Problem description –
Across the records that follow, how many lines contain the string "target"? Answer with the number only.

Data records –
__________
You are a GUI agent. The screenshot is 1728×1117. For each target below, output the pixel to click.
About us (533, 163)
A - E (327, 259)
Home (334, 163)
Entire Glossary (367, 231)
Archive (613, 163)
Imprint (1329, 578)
__________
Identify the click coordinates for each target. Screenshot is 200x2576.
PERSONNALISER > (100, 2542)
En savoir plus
__________
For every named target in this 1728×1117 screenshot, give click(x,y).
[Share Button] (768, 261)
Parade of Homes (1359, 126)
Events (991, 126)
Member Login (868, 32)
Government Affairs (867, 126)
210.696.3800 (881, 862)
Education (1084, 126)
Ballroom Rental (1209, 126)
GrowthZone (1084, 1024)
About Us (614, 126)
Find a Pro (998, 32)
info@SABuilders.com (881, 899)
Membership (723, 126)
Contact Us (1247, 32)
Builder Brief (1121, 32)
__________
Result of the exercise –
3